When we look at recent defections to them, they appear to be Thatcher‑worshipping free‑marketeers
Matt Goodwin isn’t. He has spent more than a decade arguing that Britain’s political realignment is being driven not by free‑market ideology but by a large, overlooked bloc of voters who feel ignored by the political class. As he put it in National Populism: The Revolt Against Liberal Democracy (2018):
“Large numbers of people feel they have been marginalised, ignored or held in contempt by elites.”
He has written extensively about how there is a “forgotten electoral tribe” (the Somewheres) who are centre‑right on social issues but centre‑left on economics. In Values, Voice and Virtue (2023), he argues:
“The gap between the values of the new elite and the values of the wider public has never been greater.”
What does that mean? It means that they will oppose diversity‑based hiring, yet also support protection against unfair dismissal. They’ll oppose trans‑identity teaching in schools, but they’ll not wish to have to fork out for private education because they cannot afford it.
They’ll back renationalisation of utilities and price controls — the opposite of Tory policy in the 1980s.
They are mainly “Old Labour” voters who have seen the Labour Party replace concern for workers with identity and liberal policies favoured by middle‑class leftist graduates. Goodwin’s early work on UKIP made this point clearly. In Revolt on the Right (2014), he wrote:
“UKIP’s support is rooted in deep‑seated social and value divides that the main parties have failed to address.”
This is how the Red Wall narrative was created — by Matt Goodwin and others (David Goodhart, Philip Blond, Jon Cruddas, Lord Glasman). Goodwin’s argument that this realignment is structural, not temporary, is summed up in another line from National Populism:
“National populism is not a momentary spasm but a sustained political force.”
So “Blue Labour/Red Tory” became interchangeable as methods of creating a social conservatism of the left — something to counter‑balance the social and economic liberalism of what Goodwin calls, in Values, Voice and Virtue, the “new elite”:
“Britain is increasingly shaped by a new elite that is more liberal, more global, and more detached from the values of the majority.”
Who has tapped into this?
George Galloway has, with his “Old Left” and unapologetically anti‑Woke Workers Party.
William Clouston has, with the rebranding of the SDP as something quite different from the SDP of old (the Gang of Four including arch‑social liberals Shirley Williams and Roy Jenkins).

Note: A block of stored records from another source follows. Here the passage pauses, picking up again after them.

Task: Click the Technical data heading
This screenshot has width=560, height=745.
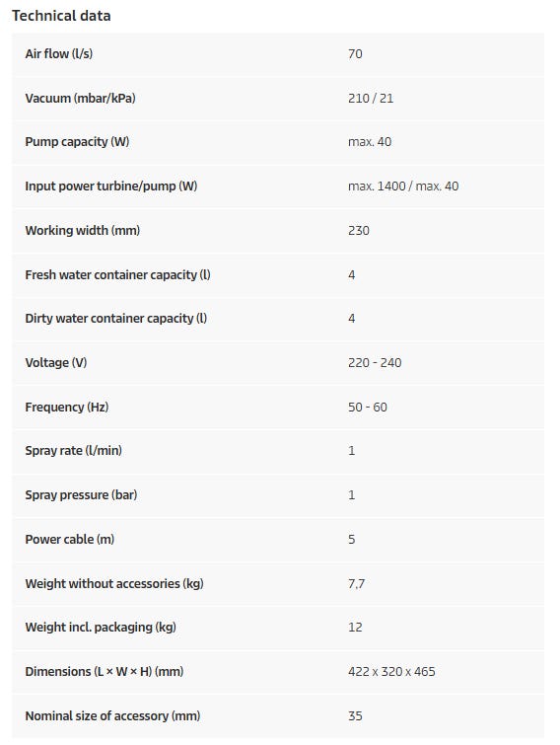Action: pos(61,16)
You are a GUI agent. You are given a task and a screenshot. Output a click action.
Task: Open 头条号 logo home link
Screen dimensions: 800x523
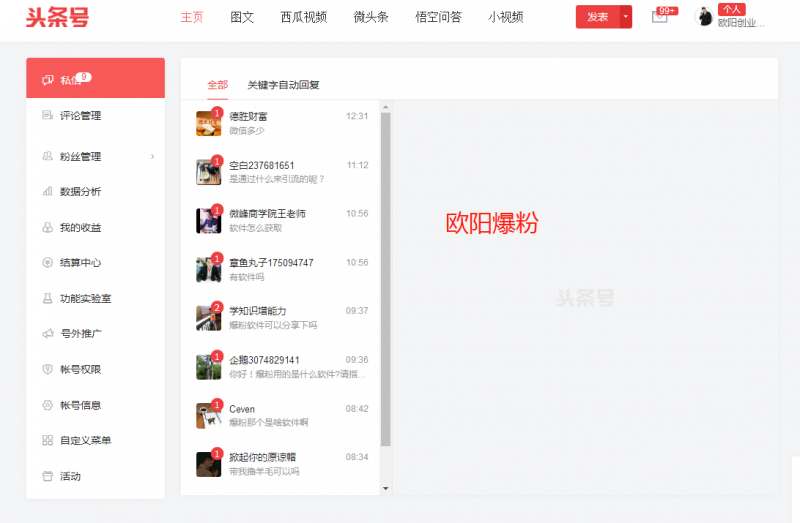(x=60, y=17)
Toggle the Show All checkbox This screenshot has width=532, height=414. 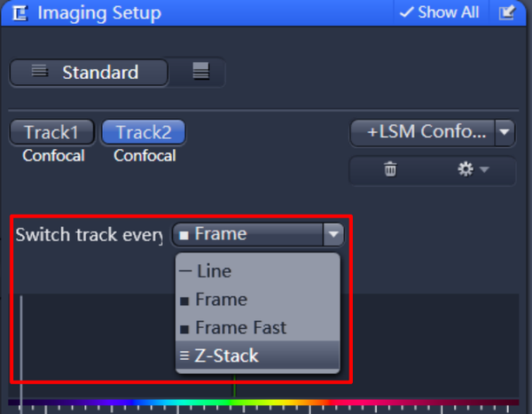439,12
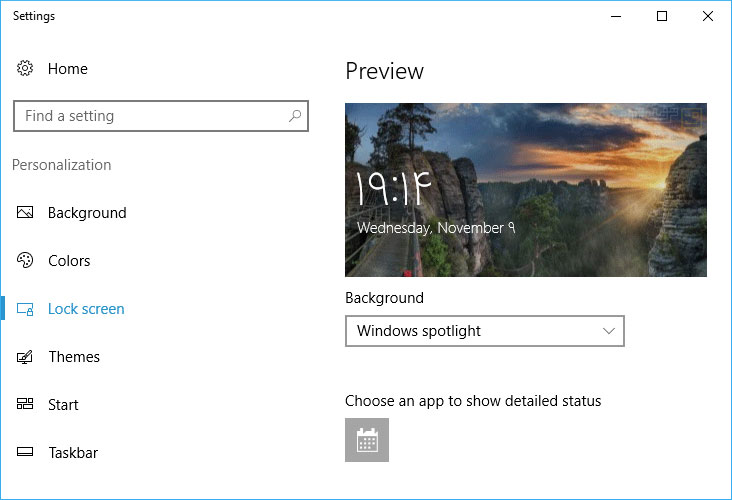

Today’s SDP is Eurosceptic and socially conservative — more Peter Shore or Austin Mitchell than Tony Benn or Michael Foot.
But one may ask: why did Matt Goodwin not gravitate to Clouston or Galloway? Or maybe talk to the Populist Party or National Distributist Party, who are promoting similar ideas with allies in the Belmont Accord?
The problem, as ever, is that big money controls politics. Minor parties struggle to get funds not because their message is at fault. Quite the opposite. They are principled, not prepared to be bought by donors who seek to control whichever party looks like it will hold the reins of power.
And that’s where we are with Reform UK — Conservative donors backing a new horse as the Tory stallion turns into a lame donkey.
All the while, we have Matt Goodwin embarking upon a campaign to win Gorton and Denton for a party that barely resembles the template of politics he wrote about in his books.
But he is new to party politics, and regardless of the result on February 26th, he is just 44 years of age with time on his side. If Farage does not do a “Rupert” on him (Rupert Lowe forced out for criticising Farage), he can become a potential successor to Farage as the leader of the “New Right.” He can even change the “New Right” to become syncretic — a mix of social conservatism, Distributist protectionist economics, and isolationist foreign policy.
The world is his oyster in that regard, because his books are the blueprint — and they promote a different vision from Reform’s. One that is workerist and strongly anti‑establishment. I suspect (or should I say “hope”) that this is his long‑term game: Reform UK as the vehicle, but with Clouston’s syncretic SDP, plus Lowe and other economic‑nationalist figures as allies in building a new movement when Reform UK inevitably returns to the Tory fold.